In 1946, my mother in Naples voted in a referendum to abolish the Italian monarchy. If I had the same opportunity in Britain – which I very much doubt – I would vote for a republic, but I know that this is still very much a minority position in the British electorate.

That said, I welcomed the arrival of Meghan Markle in the British Royal Family. I thought that her Americanism, her ethnicity and her professional experience all represented a breath of fresh air. She showed eloquence and empathy that was sorely needed by this outdated and out-of-touch institution.

To be honest, I can’t get upset about a dispute over flower girl dresses at a wedding, but the blatant bias and constant hounding revealed in the newspaper headlines shown in the interview is shocking and the accusations of racism, indifference and sheer lack of support for someone who was suicidal seem, to me, to be all too credible.

More than anything, I feel a sense of tragedy about it all. Meghan – in some ways like Diana – was never going to ‘fit’ into the Royal Family. As she admitted, she was naive – incredibly so. It was always going to end in tears or much worse. Meghan and Harry are well out of it and I wish them and their new family well.

As Harry indicated, other members of his family are trapped. They are victims of history, the tabloids and ultimately of a British (and indeed worldwide) public who have impossible expectations of a family that is utterly dysfunctional.
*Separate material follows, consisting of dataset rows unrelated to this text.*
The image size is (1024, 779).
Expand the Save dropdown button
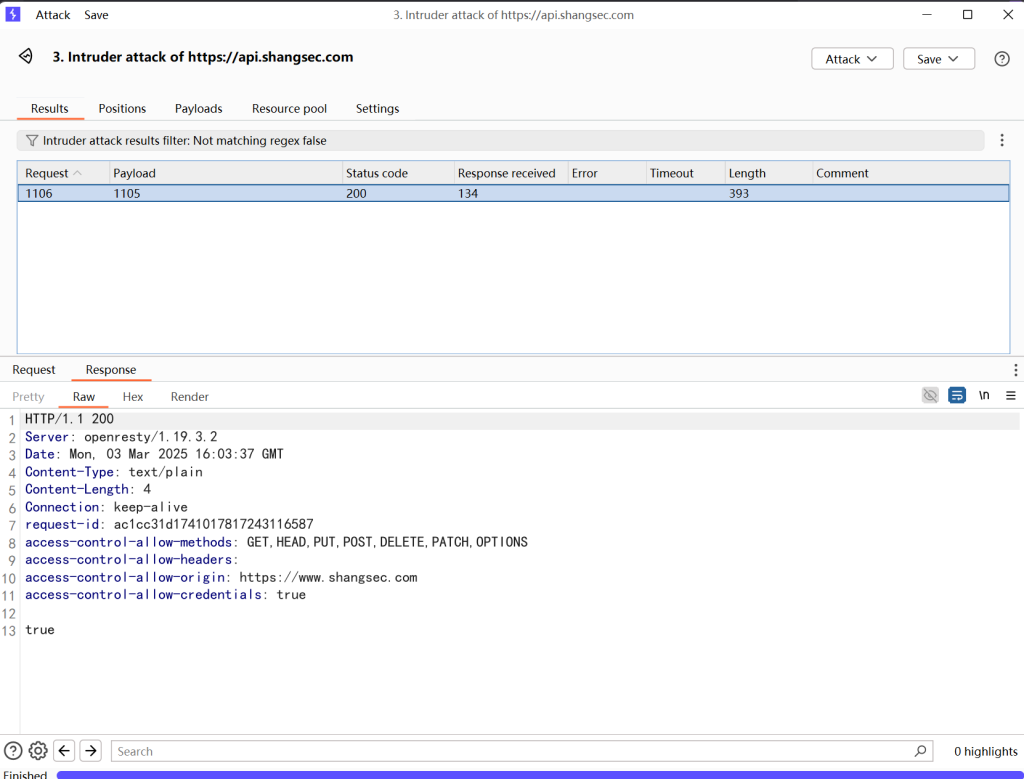[x=938, y=59]
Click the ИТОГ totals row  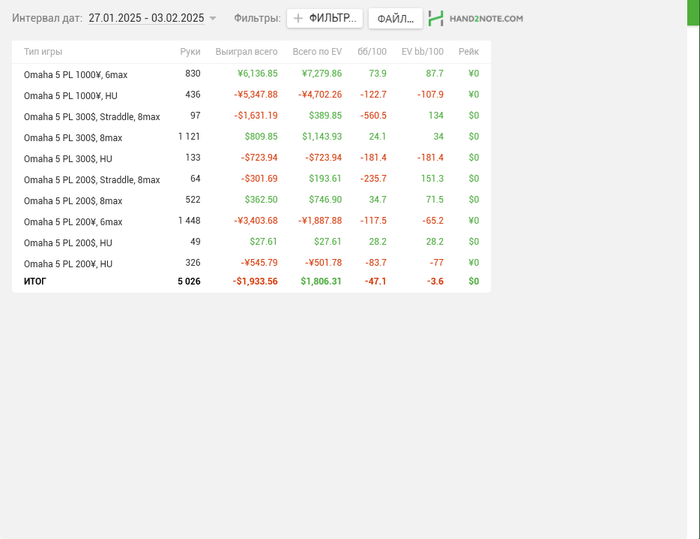[x=251, y=281]
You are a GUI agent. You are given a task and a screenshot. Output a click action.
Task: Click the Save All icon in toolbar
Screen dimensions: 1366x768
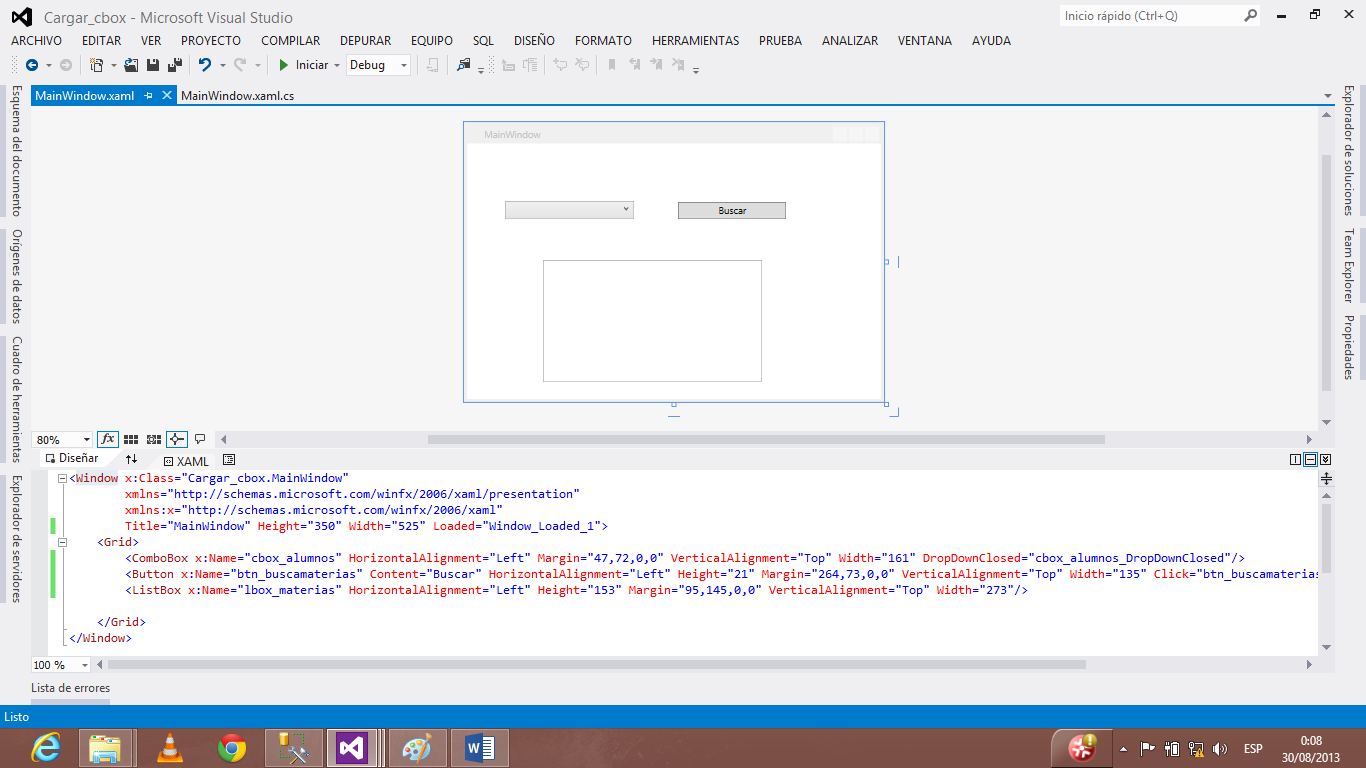[x=174, y=64]
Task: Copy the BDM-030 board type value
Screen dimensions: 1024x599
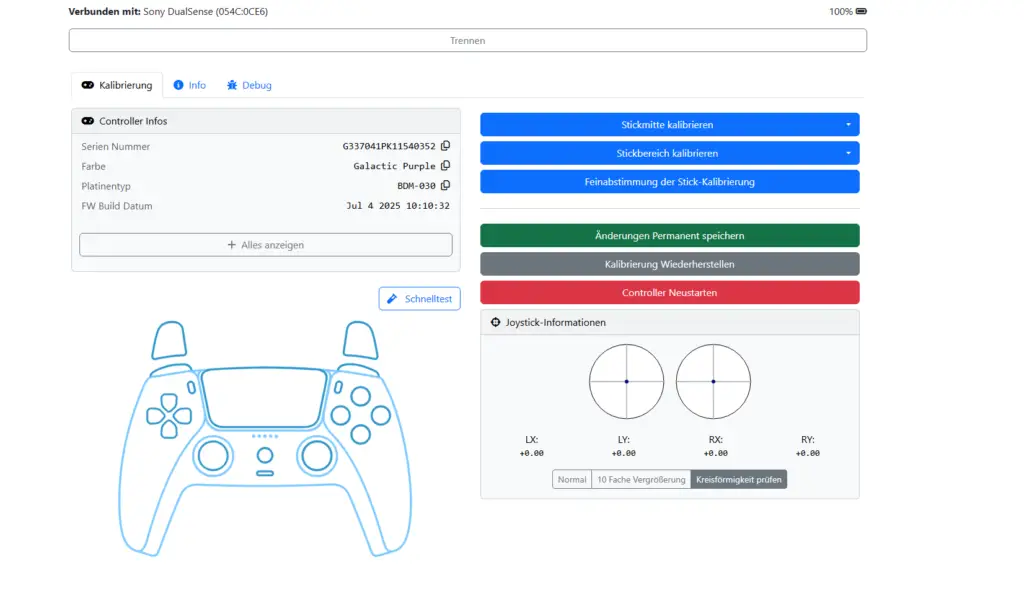Action: (x=445, y=186)
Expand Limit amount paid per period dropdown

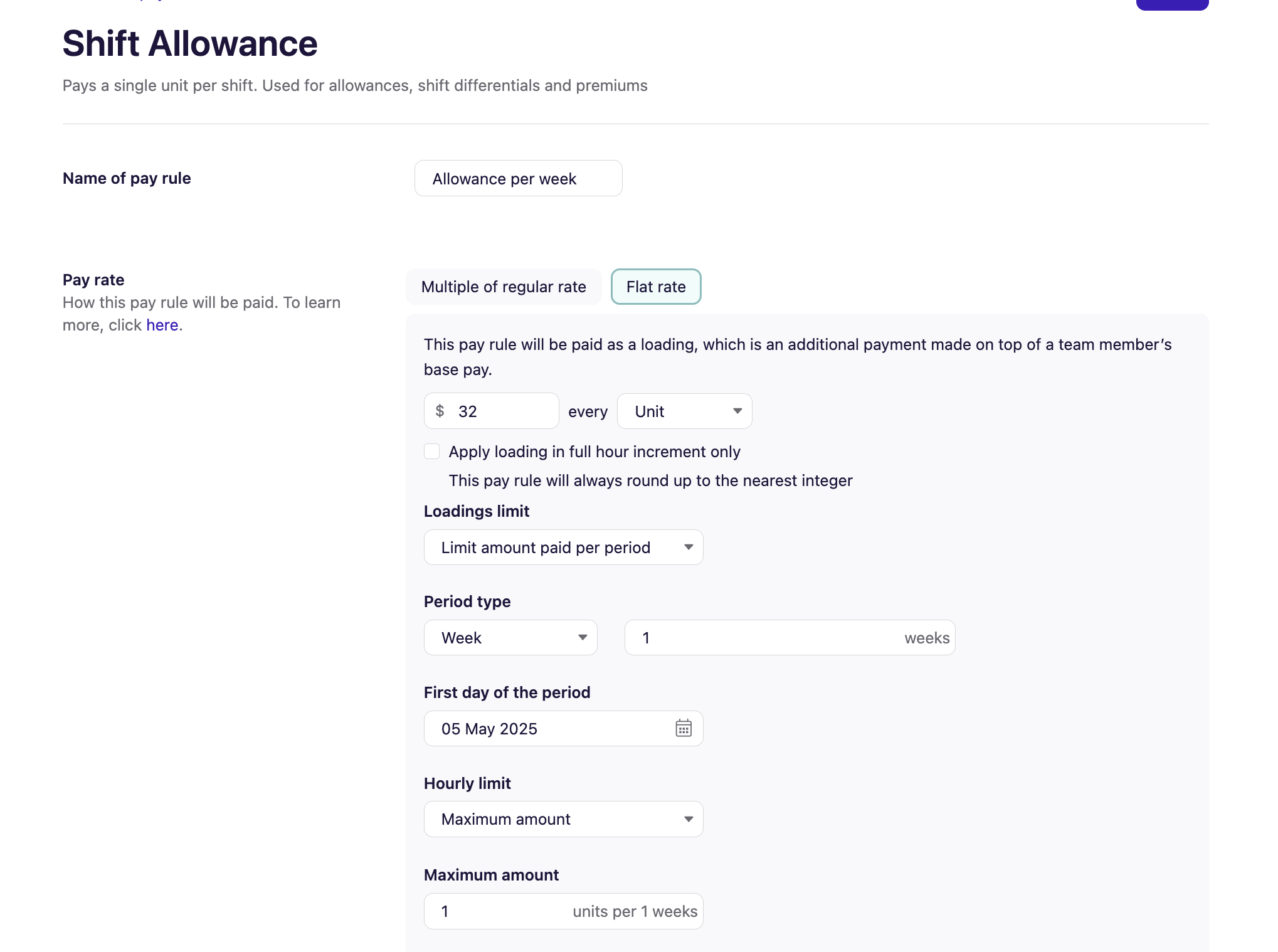tap(562, 547)
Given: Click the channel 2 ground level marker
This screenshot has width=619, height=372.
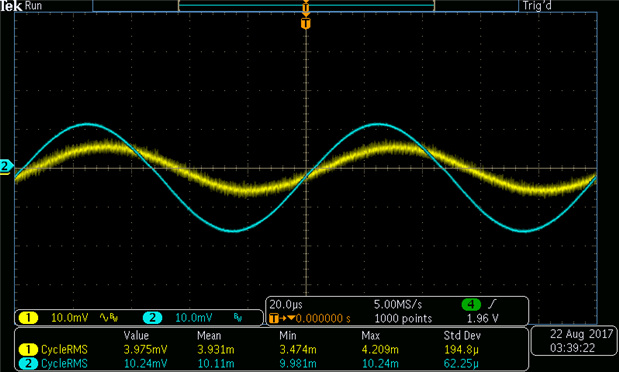Looking at the screenshot, I should tap(6, 166).
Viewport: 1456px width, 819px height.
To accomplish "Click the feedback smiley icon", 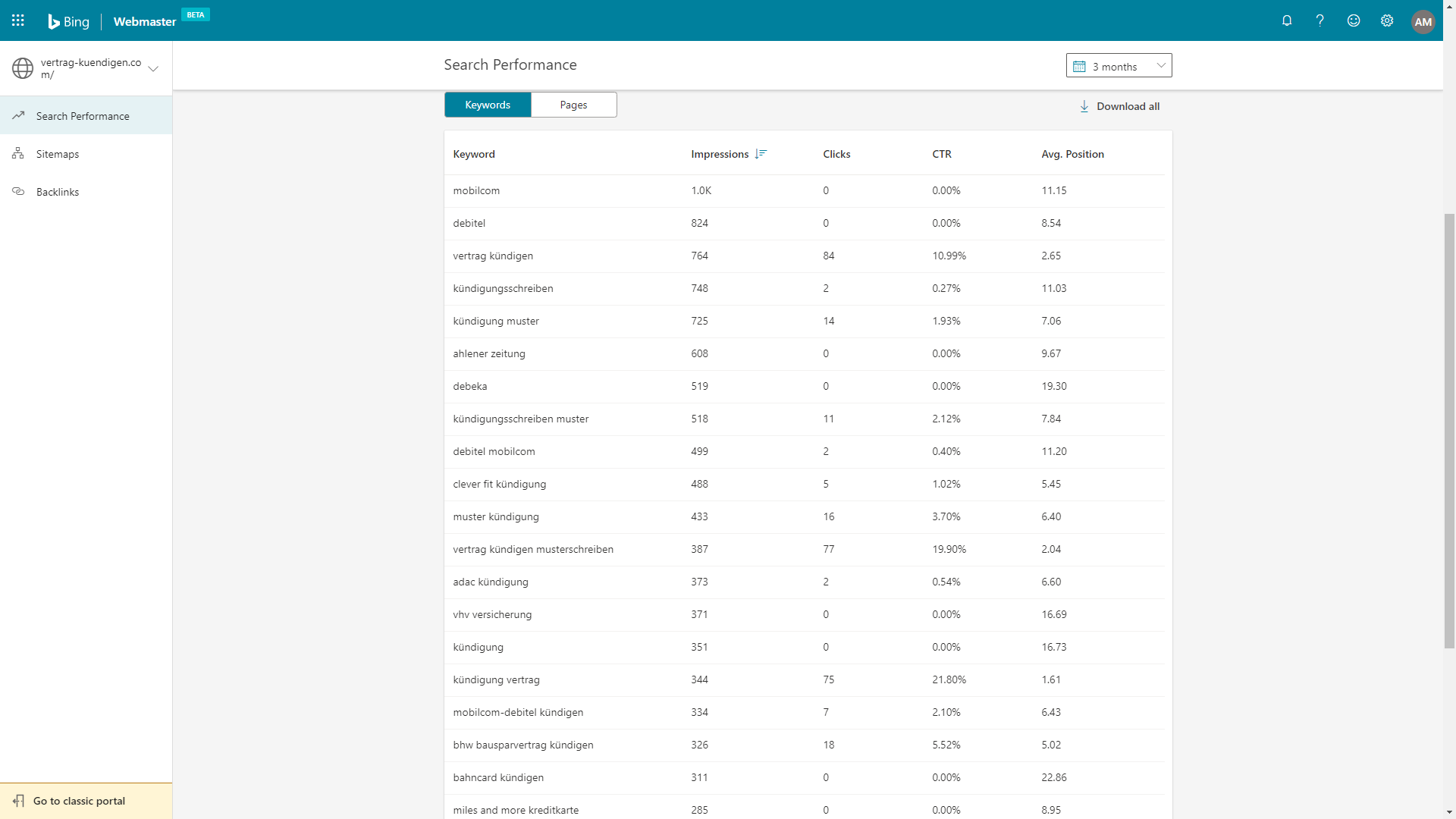I will tap(1354, 20).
If this interview modifies expectations and brings forward a little the abolition of this archaic institution, I will be quietly pleased.


  • Linda Vejlupková

    Thank you Roger for this very succint view of royalty and your personal politics. I’m a hundred percent in agreement with you on all that you’ve written. Kind regards as always from Guernsey. Linda (still trying to finish writing about my Dad Josef)

  • Roger Darlington

    Keep on writing, Linda!

  • Pete

    I agree Roger, the monarchy and all the Establishment are not my cup of tea either. Privilege should be earned not expected.

    I can’t help feeling a little bit sorry for the royals though, as they are trapped in this gilded cage, but then again they could always elect to leave it…

  • Roger Darlington

    Hard to leave, Pete – so much socialisation plus lack of income and security.